Boiter also admires Humphries’ dogged determination to write often and publish her work. “She's by far one of the most determined and enthusiastic people I've ever met in the industry,” Boiter says.

That combination of talent and zeal made Humphries a perfect candidate for Muddy Ford Press’s Laureate Series, which highlights emerging poets in South Carolina with the help of established poets. When Boiter and Madden asked Humphries to be a part of the series, she was surprised but eager.

“That came out of the blue, like a lightning bolt," Humphries says. “They selected me. How shocking is that!”

Madden worked with Humphries to select and refine the poems for the book that became An Eclipse and a Butcher. Humphries was thrilled with the outcome.

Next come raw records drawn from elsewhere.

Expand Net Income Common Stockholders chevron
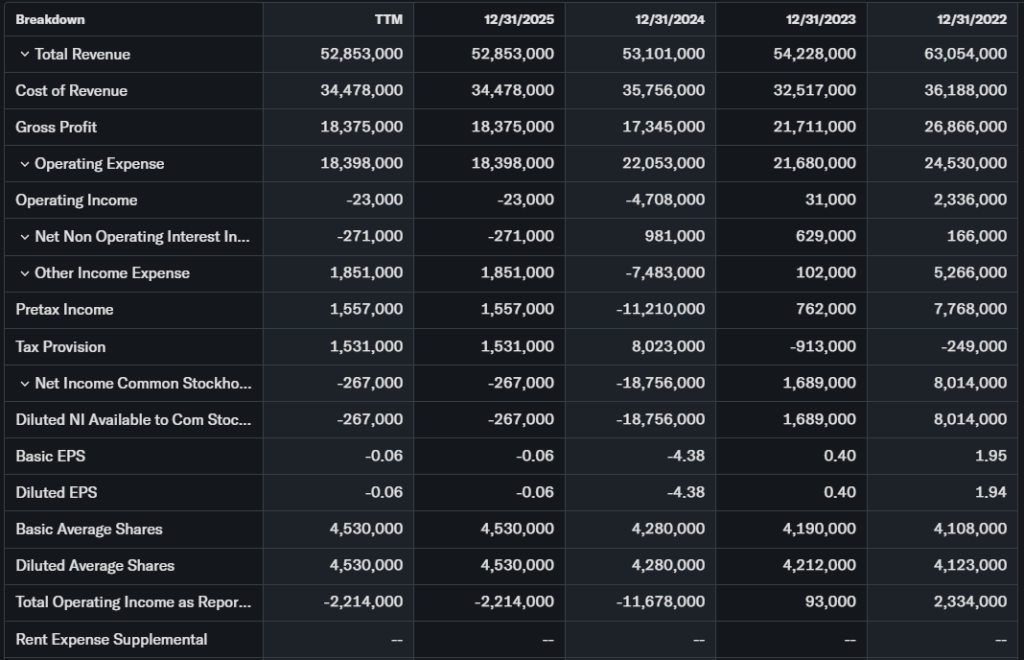The width and height of the screenshot is (1024, 660). point(24,383)
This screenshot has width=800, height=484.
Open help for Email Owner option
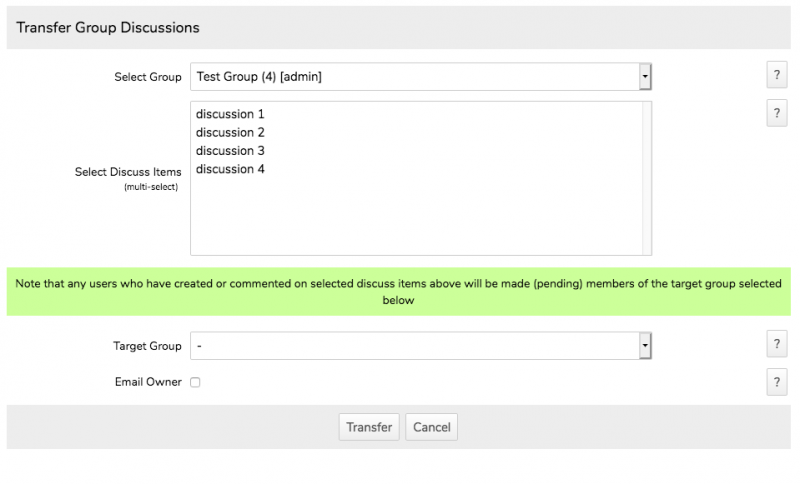click(x=776, y=381)
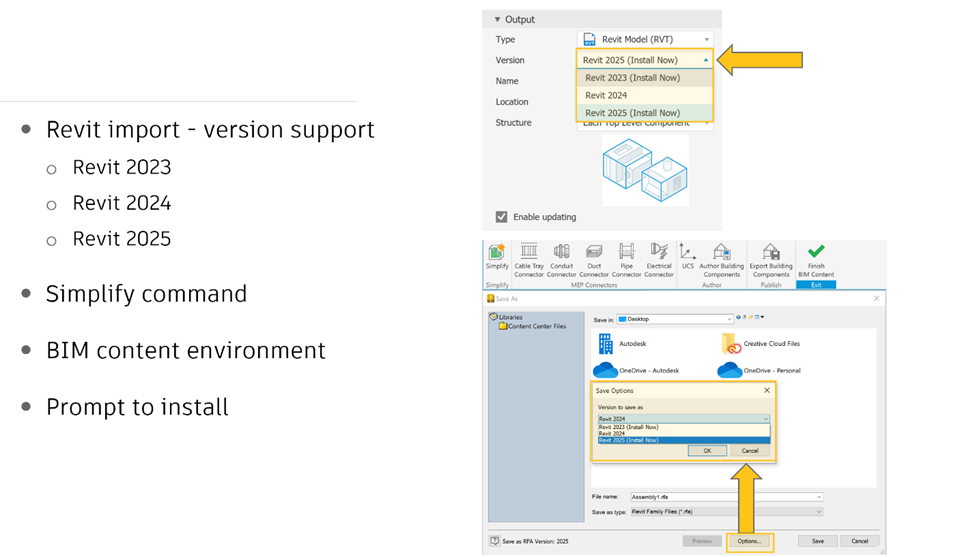Image resolution: width=975 pixels, height=557 pixels.
Task: Select Content Center Files in Libraries tree
Action: 534,326
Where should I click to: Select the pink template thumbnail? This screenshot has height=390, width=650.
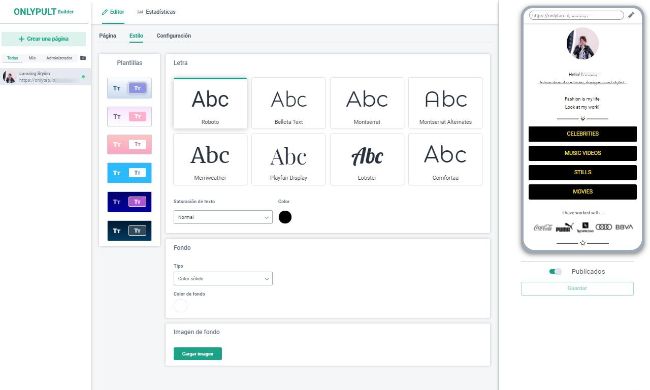point(129,144)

“He saw things in my poems that I did not see," she says. “That was a wonderful investment in me.”

With the book coming out in the middle of a pandemic, Humphries memorized and recited some of her poems for a launch party held over Zoom. Madden and others pitched in by reading poems for the audience.

Humphries gives great credit to a community that has helped her succeed. Although smartphone technology helps her record ideas and compose poems, friends and family empower her to be a part of the poetry community. Her husband, Kirk, along with friends and community volunteers, drive her to classes or speaking engagements and help double-check which words are italicized or bolded in her poems, or that the words are spaced to have the dramatic effect she desires.

“We’re interdependent,” she says.

She gives credit to poetry for helping her see the world in new ways.

Occasionally, people ask Humphries whether she would take her sight back if she could — something that could be medically possible in her lifetime.

She chokes on her answer.

“We have grandchildren now,” she says. “I would like to see them. But I can’t give up this other beauty.”

Beauty she once did not see.

“Poetry has made me focus on this gold, this beauty we have right before us, every day, if we will acknowledge it.”